Le producteur souhaite aussi s’essayer aux kiwis. « Je crains le gel et la bactériose. J’attends d’avoir encore un peu de recul », déclare-t-il. Sur sa pépinière, il expérimente la non-rotation. « La grêle demande de déplacer les installations. C’est coûteux et cela demande une logistique importante. Sur les sols lourds, il y a des contraintes de plantation telles que l’humidité. Je peux donc mettre plus d’énergie dans l’apport de matière organique et améliorer la structure du sol afin que la terre ressuie plus vite. Je plante donc plus vite et j’arrache plus facilement. C’est un essai, mais j’y crois », avance Rudy Magne.

Après plusieurs années de recherches sur sa pépinière, le producteur organise des formations sur l’arboriculture tout au long de l’année (greffage, taille, éclaircissage, ravageurs…). Elles se déroulent sur le site de son exploitation ou aux CFPPA du Valentin et de Terre d'horizon. Pour la vente de ses fruits, l’arboriculteur privilégie les circuits courts : marché de producteurs à la ferme Rousset, magasins bio et épicerie dans le Royans, vente à la ferme et aux restaurateurs… Si le passionné de sports nautiques a troqué l’océan contre les montagnes, il a réussi à retrouver du sens dans la Drôme, bassin fruiticole… Et d’escalade qu’il aime pratiquer !

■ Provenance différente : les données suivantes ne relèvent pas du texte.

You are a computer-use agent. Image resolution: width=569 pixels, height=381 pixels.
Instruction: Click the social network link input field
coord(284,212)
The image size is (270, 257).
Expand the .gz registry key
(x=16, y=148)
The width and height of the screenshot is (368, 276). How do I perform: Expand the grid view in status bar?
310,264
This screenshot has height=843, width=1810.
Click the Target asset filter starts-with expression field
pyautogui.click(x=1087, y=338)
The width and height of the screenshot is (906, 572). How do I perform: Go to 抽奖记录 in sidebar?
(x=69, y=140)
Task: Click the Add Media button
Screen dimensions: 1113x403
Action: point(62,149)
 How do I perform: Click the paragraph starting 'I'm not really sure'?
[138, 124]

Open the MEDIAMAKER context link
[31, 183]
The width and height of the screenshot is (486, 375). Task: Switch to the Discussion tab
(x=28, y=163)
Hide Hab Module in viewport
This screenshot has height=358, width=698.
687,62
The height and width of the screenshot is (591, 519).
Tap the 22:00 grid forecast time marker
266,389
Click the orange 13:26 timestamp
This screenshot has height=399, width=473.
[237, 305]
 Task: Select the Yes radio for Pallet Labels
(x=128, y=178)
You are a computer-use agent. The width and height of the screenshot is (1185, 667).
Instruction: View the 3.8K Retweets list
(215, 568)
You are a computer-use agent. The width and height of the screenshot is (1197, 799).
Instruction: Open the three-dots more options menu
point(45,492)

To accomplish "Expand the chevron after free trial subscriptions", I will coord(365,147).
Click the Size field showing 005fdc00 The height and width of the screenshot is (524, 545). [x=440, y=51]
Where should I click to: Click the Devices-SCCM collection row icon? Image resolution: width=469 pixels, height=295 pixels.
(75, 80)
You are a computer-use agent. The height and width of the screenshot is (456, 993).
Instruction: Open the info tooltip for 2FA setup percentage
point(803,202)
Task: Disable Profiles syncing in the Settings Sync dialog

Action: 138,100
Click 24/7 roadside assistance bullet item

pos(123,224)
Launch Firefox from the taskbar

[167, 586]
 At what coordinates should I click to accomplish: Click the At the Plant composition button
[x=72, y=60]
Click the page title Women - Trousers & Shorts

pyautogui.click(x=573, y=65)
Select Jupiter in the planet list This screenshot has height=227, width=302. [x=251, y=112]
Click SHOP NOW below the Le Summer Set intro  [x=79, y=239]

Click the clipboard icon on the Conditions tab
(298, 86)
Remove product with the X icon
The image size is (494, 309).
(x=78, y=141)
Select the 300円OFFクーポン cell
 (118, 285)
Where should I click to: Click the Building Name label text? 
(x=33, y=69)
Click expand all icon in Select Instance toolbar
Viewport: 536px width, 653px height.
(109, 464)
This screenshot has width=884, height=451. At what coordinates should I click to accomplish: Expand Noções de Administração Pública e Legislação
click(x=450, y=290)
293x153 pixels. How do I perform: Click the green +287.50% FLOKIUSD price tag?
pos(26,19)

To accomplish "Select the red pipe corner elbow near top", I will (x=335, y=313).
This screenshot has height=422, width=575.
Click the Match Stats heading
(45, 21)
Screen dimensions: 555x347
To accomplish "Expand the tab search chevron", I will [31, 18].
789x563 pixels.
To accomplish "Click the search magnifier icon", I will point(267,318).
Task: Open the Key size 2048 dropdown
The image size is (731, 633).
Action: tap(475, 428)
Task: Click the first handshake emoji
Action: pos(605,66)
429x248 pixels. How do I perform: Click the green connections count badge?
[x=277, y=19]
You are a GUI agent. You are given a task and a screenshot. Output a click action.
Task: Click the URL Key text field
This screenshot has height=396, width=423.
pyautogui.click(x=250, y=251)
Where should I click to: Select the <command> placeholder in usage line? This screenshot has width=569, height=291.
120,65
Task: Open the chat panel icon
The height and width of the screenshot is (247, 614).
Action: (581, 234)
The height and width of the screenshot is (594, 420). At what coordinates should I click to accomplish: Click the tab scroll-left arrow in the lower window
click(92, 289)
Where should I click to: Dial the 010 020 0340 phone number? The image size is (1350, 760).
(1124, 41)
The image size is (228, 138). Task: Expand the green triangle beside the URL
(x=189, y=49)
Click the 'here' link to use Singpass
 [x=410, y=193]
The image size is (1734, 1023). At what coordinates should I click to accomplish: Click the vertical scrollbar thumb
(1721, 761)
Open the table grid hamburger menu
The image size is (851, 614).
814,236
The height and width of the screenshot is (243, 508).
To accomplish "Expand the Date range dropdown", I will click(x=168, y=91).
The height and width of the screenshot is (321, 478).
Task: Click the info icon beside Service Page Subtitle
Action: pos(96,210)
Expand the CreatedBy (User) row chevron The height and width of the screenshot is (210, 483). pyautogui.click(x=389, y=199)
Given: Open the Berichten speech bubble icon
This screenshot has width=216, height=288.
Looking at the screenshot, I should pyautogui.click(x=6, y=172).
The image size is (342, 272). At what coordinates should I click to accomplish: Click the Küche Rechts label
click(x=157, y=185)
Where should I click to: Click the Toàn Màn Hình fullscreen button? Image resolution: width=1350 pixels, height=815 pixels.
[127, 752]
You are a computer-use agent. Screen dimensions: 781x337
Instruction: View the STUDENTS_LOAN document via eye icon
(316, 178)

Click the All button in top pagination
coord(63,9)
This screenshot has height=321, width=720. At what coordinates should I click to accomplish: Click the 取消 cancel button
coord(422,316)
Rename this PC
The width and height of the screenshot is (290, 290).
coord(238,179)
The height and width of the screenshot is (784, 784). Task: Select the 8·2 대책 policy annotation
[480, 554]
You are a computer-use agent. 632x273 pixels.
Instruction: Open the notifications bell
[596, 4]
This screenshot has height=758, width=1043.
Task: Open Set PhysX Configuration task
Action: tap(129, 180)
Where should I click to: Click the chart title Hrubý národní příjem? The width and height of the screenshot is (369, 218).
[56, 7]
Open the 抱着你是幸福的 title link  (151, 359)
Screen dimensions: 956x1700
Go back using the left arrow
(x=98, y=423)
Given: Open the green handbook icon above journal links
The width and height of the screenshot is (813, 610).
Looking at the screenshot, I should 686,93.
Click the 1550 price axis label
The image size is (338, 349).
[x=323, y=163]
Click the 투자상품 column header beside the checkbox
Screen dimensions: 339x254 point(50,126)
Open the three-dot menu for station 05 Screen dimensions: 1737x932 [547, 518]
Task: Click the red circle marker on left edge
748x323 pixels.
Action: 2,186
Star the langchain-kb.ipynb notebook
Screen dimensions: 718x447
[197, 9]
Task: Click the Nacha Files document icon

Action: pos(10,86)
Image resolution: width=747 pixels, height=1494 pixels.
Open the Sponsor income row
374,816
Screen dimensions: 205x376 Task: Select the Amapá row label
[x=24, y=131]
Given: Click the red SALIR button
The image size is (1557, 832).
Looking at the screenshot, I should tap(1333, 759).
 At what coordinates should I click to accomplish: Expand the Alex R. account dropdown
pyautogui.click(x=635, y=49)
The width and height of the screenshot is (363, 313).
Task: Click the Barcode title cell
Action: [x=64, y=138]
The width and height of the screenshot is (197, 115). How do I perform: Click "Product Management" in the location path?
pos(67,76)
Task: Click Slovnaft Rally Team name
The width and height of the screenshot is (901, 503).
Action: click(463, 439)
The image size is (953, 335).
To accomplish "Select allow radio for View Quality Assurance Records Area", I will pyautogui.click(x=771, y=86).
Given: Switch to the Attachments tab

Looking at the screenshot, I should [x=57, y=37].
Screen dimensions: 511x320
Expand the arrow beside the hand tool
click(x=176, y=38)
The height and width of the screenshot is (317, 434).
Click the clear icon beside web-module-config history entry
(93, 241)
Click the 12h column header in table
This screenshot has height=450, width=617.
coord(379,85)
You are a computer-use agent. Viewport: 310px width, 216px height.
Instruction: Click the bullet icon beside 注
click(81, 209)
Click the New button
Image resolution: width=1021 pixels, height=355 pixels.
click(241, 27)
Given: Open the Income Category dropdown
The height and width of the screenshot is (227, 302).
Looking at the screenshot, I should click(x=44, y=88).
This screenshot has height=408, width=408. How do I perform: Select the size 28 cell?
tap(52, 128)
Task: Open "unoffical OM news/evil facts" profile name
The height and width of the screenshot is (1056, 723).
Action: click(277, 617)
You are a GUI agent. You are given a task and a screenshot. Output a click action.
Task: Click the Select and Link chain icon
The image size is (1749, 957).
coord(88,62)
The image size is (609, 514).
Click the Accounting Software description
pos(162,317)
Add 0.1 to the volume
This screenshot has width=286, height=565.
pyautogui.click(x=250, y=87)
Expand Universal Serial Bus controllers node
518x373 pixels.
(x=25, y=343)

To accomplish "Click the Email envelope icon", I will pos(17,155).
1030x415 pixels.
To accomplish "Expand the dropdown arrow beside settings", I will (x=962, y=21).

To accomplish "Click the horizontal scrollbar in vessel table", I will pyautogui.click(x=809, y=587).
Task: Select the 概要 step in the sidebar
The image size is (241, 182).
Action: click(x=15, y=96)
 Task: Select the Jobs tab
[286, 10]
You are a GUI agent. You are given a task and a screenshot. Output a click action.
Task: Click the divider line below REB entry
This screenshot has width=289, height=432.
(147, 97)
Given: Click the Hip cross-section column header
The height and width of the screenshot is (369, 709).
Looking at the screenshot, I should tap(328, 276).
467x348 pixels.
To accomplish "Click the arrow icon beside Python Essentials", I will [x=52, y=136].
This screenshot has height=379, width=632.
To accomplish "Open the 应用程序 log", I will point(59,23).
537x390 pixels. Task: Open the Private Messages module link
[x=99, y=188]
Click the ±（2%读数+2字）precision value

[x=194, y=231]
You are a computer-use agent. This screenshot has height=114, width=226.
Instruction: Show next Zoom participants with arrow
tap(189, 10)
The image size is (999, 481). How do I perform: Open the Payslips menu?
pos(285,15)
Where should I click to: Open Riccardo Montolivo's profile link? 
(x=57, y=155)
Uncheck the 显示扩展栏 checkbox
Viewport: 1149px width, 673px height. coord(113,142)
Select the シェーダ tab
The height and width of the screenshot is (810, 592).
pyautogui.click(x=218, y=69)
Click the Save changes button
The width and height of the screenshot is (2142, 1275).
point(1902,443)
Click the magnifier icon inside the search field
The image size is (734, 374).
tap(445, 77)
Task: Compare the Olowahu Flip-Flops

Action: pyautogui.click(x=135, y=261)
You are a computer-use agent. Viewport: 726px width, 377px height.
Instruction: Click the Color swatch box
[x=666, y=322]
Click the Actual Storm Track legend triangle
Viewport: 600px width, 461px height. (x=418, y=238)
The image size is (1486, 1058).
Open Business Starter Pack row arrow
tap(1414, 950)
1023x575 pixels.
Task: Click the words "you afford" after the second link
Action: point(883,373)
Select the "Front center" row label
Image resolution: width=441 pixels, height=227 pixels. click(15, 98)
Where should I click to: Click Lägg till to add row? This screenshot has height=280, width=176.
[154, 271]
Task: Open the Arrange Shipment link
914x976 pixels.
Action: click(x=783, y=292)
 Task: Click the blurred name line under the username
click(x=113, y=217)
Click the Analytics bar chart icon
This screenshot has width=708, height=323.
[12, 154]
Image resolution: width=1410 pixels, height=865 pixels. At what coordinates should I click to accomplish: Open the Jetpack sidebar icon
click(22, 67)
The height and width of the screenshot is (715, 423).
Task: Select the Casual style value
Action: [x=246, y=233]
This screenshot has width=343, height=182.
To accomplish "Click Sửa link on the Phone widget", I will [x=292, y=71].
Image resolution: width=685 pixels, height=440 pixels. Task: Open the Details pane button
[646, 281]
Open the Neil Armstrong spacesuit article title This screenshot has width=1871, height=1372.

Engagé dans le réseau local de solidarité alimentaire

Rudy Magne a effectué son premier don alimentaire en 2023. En fin de saison des pommes, ce dernier s’est retrouvé avec plusieurs caisses de fruits déclassés. « Entre ma première et ma seconde année, j’avais doublé ma production et je n’avais pas assez de débouchés pour tout valoriser en vente », précise l’agriculteur installé dans le Royans. Il a eu le réflexe d’appeler l’antenne locale de la Croix-Rouge qui a récupéré les fruits. Fin 2024, il a participé à une réunion organisée à l'Épicerie sociale de la Croix-Rouge à Saint-Jean-en-Royans avec plusieurs acteurs tels que la communauté de communes Royans-Vercors, l’association le Court-bouillon, des agriculteurs et la chambre d’agriculture de la Drôme.

Depuis cette réunion, l’arboriculteur a été sollicité par l’association Court-bouillon pour un projet de valorisation de pommes. « Des volontaires ont récupéré des pommes et se sont chargés de les transformer. En échange, j’ai fait don d’une partie des bouteilles. C’était gagnant-gagnant », rapporte le fondateur de Pépins & Cie. En février, il a contacté l’association car il lui restait des courges qu'ils ne pouvaient conserver faute de chambre chaude. Les produits ont été distribués à l’épicerie sociale de la Croix-Rouge de Saint-Jean-en-Royans. « C’est efficace d’avoir un seul interlocuteur qui possède tout un réseau. Un coup de fil et c’est réglé », déclare l’agriculteur ravi de participer à ce réseau de solidarité alimentaire.